Acababa de comprar Black Star días antes, justo cuando salió. Recordemos que el álbum fue una especie de testamento, su última gran genialidad.
El disco se me duplicó cuando un amigo que sabía mi afición me trajo otro igual. Ambos en vinyl. Y como no soy envidiosa y sabía que tener dos idénticos era un exceso, a los pocos meses le regalé uno a alguien que sabía que lo iba a disfrutar igual que yo: a mi camarada y melómano Zeus Munive.
Han pasado varios años ya y el disco está intacto. Uso mis vinilos sólo en ocasiones especiales. Prefiero ir a las plataformas y repetir lo que me gusta miles de veces en una bocina conectada al bluetooth del teléfono.
Hoy fue uno de esos días en los que tuve que pasar largos trechos manejando, yendo de un sitio a otro, y el random de las listas me llevó a una canción que casi no escucho del citado disco: ‘Tis a Pity, She was a Whore.

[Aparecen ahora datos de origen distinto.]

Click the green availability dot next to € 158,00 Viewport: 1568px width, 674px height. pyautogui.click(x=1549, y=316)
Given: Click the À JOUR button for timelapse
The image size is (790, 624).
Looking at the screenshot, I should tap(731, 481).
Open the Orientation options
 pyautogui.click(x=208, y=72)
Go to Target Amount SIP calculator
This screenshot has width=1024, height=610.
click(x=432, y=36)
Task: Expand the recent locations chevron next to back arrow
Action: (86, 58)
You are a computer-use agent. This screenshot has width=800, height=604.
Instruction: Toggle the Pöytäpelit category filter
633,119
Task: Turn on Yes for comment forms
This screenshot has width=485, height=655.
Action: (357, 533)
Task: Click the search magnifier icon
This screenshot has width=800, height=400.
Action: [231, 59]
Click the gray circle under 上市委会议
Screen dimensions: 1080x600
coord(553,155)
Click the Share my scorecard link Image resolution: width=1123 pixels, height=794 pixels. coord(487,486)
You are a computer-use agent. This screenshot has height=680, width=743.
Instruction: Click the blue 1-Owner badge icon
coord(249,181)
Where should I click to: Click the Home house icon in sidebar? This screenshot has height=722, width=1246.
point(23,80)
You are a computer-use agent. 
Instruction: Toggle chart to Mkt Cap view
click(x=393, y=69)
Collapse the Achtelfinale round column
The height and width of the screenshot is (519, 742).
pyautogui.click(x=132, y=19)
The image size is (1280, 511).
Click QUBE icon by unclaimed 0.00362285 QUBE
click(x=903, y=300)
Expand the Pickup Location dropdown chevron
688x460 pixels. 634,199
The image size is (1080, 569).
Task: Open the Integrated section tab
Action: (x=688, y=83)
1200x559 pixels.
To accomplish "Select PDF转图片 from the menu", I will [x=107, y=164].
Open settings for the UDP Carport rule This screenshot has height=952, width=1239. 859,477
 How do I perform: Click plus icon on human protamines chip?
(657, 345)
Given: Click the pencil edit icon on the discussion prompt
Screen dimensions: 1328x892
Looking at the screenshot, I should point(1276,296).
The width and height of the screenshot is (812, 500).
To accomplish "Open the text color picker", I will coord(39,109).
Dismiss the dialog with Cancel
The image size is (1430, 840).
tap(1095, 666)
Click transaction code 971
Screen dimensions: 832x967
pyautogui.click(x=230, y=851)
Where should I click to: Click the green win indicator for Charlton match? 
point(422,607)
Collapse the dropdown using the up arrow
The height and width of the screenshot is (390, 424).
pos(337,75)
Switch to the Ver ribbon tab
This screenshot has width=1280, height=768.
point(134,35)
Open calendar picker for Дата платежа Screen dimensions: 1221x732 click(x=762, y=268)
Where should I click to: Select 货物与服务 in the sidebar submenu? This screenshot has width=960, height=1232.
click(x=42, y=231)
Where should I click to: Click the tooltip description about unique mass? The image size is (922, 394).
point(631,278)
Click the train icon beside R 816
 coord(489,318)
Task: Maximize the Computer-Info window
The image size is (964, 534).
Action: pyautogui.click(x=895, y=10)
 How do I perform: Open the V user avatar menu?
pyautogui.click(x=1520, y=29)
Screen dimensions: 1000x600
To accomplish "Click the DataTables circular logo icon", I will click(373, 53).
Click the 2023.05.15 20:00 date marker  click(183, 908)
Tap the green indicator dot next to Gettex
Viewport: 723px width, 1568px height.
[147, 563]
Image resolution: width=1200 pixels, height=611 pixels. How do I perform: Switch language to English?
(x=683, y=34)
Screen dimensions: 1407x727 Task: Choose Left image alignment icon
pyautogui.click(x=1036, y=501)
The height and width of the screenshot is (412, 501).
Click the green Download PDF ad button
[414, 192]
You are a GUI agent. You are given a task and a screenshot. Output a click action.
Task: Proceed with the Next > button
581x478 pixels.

Una crónica extraña que concluye más o menos en algo como, qué pena… era una puta.
Lo que me recordó un programa que escuché despertando, “Lugar común”, de Diana Solórzano y Mercedes Cárdenas en el que estaban platicando sobre la lujuria.
Ambas llegaron a una conclusión a la que yo también he llegado siempre: ¿por qué los apetitos femeninos tienen una connotación negativa cuando los mismos apetitos en el varón son una virtud?
No es lo mismo que digan: “ese cabrón es un caliente” (aplausos de pie del respetable), a “esa vieja es una caliente”, porque en vez de los aplausos recibirá piedras.
Las feministas dirán que calificativos como este son obra del patriarcado, y sí, porque los códigos morales que nos rigen hasta hoy meten en un corset el deseo de las mujeres, salvo cuando hay que estar en el lecho conyugal… y a veces ni siquiera ahí.
Es una pena, piensan los machos, que algunas mujeres les salgamos tan putas a tal grado de ser dueñas de nuestras propias pulsiones.
Es una pena, piensan las mustias, que una amiga fuera tan puta como para retirarse de una relación que no le daba más que gastritis y una mesada por el favor de la servidumbre.
Hace mucho tiempo conocí a la mujer más sensual de mundo. Una parienta lejana que, adonde llegara, aún vestida de trapos holgados y de sandalias, provocaba rubores tanto en hombres como en mujeres.
Estaba muy lejos de encajar en la belleza de los cánones estéticos occidentales; demasiada cadera, nariz aguileña y brazo redondo; sin embargo, cuando se te plantaba enfrente irradiaba un calor especial. Sus movimientos de manos dibujaban promesas de un paraíso perdido, y cuando caminaba, juro que iba derramando leche y miel de entre las piernas. Era la voz y la mirada y su forma de sacar el humo por la boca después de una bocanada de cigarro lo que hipnotizaba hasta al más santurrón.
Fue el dolor de cabeza de toda la familia porque representaba todo aquello que ellos mismos se autocensuraban, y cuando se iba, claro, el comentario unánime y silencioso, pero a la vez contenido en espera de algún favor, era: lástima que sea tan puta.
Huelga decir que ella es una de mis heroínas.
Tú sabes quién eres… y pensé en ti oyendo a Bowie en los altos de esta caótica ciudad.